13.2.4. La Situation dans les Plaines Rizicoles

L’importance de la gestion de cette maladie dans les grands périmètres rizicoles, comme celui de la plaine de la Ruzizi, est mise en avant pour garantir la production nationale.

Chapitre 14 : L’Élaboration d’un Programme de Lutte Intégrée

14.1. Les Principes de la Lutte Intégrée (IPM)

14.1.1. Définition de la Lutte Intégrée

La lutte intégrée est définie comme une stratégie qui combine toutes les méthodes de lutte appropriées de manière compatible, afin de maintenir les populations de nuisibles en dessous du seuil de nuisibilité économique.

14.1.2. La Pyramide de la Lutte Intégrée

Le concept est présenté sous forme de pyramide : la base est la prévention (prophylaxie, lutte culturale), suivie par l’observation et le suivi, puis les interventions biologiques, et en dernier recours, au sommet, la lutte chimique.

14.1.3. La Notion de Seuil d’Intervention

Le seuil d’intervention est défini comme le niveau de population du nuisible (ou d’intensité de la maladie) à partir duquel une intervention de lutte est économiquement justifiée.

14.1.4. L’Approche Systémique

La lutte intégrée considère l’agrosystème dans sa globalité, en cherchant à favoriser les équilibres naturels et la biodiversité fonctionnelle.

14.2. Construction d’un Itinéraire de Protection

14.2.1. Le Diagnostic de la Situation de Départ

La première étape est de lister les principales contraintes phytosanitaires (maladies, ravageurs) pour une culture donnée dans une région spécifique.

14.2.2. La Hiérarchisation des Méthodes de Lutte

Pour chaque problème identifié, les différentes méthodes de lutte disponibles sont listées et hiérarchisées, en privilégiant toujours les mesures préventives.

14.2.3. L’Intégration des Pratiques

Un calendrier de protection est élaboré, intégrant de manière cohérente les différentes interventions tout au long du cycle de la culture.

14.2.4. L’Évaluation et l’Ajustement

La lutte intégrée est une démarche dynamique : l’efficacité du programme doit être évaluée à chaque campagne pour être ajusté et amélioré en continu.

Annexes

1. Guide d’Identification des Principales Maladies

Cette annexe propose un aperçu d’un guide illustré (herbier photographique) des symptômes des maladies les plus courantes pour les cultures majeures en RDC (manioc, maïs, haricot, bananier), afin de servir d’outil d’aide au diagnostic pour le technicien.
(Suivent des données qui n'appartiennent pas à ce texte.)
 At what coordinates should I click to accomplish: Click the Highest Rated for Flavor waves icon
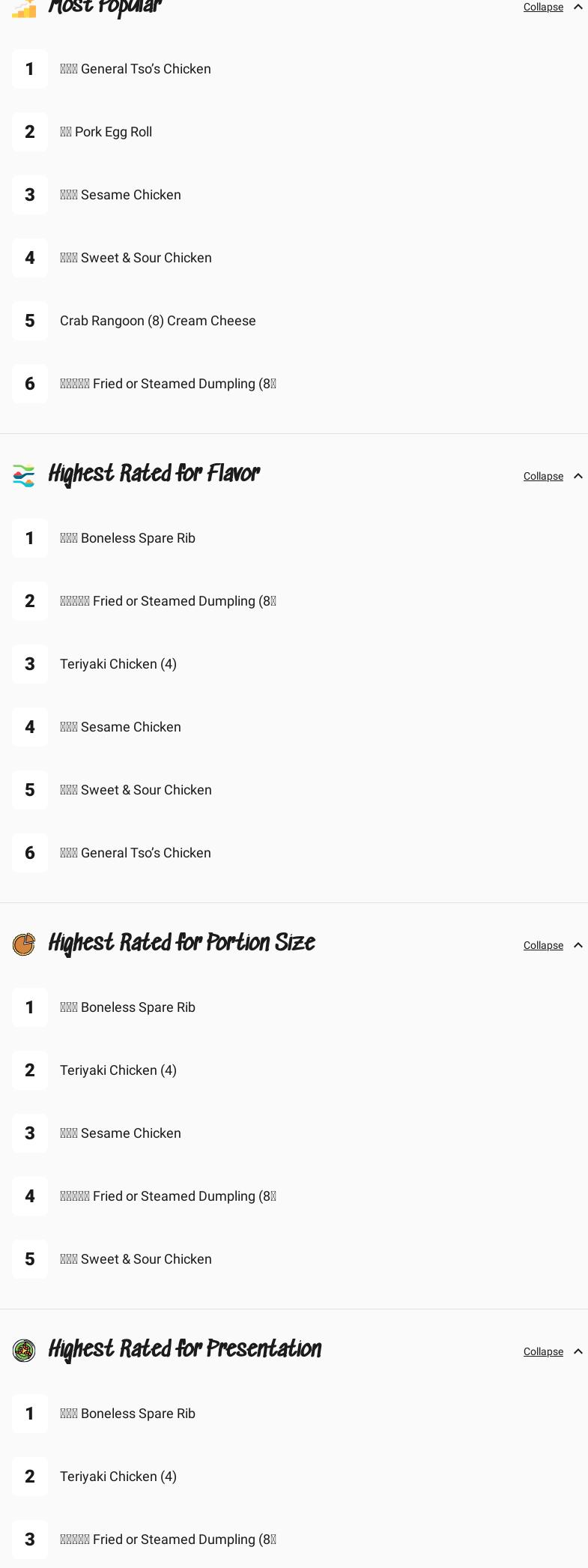click(x=24, y=476)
2. Clé de Détermination Simplifiée

Une clé de détermination dichotomique simple est fournie, guidant l’élève par une série de questions basées sur l’observation des symptômes (ex: « La maladie se présente-t-elle sous forme de poudre ? Oui/Non ») vers une hypothèse de diagnostic.

3. Tableau des Principales Matières Actives

Un tableau de synthèse présente les principales familles de fongicides et d’insecticides, en précisant pour chacune leur mode d’action (contact/systémique), leur spectre d’activité et les précautions d’emploi, pour une utilisation plus éclairée et sécuritaire.

4. Protocole de Préparation d’Extraits Végétaux

Des fiches recettes sont proposées pour la préparation artisanale de pesticides d’origine végétale (biopesticides), comme le purin d’ortie, l’extrait de neem ou la solution de piment et d’ail, offrant des alternatives écologiques pour la protection des jardins.